**RECORDS PROVIDED**

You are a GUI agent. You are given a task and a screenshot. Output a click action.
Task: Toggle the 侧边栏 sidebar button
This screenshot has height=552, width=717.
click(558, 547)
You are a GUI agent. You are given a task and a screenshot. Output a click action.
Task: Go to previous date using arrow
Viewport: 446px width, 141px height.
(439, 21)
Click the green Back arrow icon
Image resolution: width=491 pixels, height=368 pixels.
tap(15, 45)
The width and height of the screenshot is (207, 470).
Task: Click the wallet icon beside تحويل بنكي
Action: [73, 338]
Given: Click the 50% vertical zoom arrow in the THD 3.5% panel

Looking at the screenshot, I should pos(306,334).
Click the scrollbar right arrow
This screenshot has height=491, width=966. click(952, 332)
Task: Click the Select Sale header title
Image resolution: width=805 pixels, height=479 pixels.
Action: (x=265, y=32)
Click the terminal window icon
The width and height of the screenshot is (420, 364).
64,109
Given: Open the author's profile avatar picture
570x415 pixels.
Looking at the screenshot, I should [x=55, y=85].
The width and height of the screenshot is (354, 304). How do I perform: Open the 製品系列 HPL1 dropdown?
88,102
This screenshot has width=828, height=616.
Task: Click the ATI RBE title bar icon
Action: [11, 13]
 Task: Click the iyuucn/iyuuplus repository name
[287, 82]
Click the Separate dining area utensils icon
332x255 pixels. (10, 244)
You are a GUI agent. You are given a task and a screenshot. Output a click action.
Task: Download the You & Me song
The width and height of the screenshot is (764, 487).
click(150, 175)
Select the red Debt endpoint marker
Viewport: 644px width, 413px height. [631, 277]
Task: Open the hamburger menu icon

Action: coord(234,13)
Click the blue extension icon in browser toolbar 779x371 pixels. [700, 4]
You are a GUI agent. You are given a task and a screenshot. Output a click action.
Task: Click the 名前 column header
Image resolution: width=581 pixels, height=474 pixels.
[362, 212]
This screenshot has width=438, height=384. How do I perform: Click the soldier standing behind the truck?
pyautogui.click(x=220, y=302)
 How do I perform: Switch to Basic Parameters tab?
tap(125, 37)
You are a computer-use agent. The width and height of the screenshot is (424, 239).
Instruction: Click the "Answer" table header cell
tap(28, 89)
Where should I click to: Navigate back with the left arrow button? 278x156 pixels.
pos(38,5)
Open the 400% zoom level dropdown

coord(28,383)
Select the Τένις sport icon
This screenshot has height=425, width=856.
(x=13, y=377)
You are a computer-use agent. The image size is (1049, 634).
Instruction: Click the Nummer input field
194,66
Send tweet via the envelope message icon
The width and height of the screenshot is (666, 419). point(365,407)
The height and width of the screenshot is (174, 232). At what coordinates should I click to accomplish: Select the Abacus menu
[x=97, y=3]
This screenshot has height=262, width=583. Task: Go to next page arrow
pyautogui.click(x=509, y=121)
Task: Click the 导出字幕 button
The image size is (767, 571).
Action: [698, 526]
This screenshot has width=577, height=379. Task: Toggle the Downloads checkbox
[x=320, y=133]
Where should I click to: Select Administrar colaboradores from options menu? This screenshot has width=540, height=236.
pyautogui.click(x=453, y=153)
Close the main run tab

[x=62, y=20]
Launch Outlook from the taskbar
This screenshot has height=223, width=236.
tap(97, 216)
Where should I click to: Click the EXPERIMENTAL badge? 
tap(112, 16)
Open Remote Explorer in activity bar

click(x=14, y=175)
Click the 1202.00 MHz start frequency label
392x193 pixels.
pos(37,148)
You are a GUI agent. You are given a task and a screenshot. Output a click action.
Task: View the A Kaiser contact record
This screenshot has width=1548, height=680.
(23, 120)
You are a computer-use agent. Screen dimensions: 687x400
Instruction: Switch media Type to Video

**TASK TO COMPLETE**
Only the lines from the top of the data through the line that contains "Click the terminal window icon" should be quoted, exactly as they stand.

**TASK OUTPUT**
You are a GUI agent. You are given a task and a screenshot. Output a click action.
Task: Toggle the 侧边栏 sidebar button
This screenshot has height=552, width=717.
click(558, 547)
You are a GUI agent. You are given a task and a screenshot. Output a click action.
Task: Go to previous date using arrow
Viewport: 446px width, 141px height.
(439, 21)
Click the green Back arrow icon
Image resolution: width=491 pixels, height=368 pixels.
tap(15, 45)
The width and height of the screenshot is (207, 470).
Task: Click the wallet icon beside تحويل بنكي
Action: [73, 338]
Given: Click the 50% vertical zoom arrow in the THD 3.5% panel

Looking at the screenshot, I should pos(306,334).
Click the scrollbar right arrow
This screenshot has height=491, width=966. click(952, 332)
Task: Click the Select Sale header title
Image resolution: width=805 pixels, height=479 pixels.
Action: (x=265, y=32)
Click the terminal window icon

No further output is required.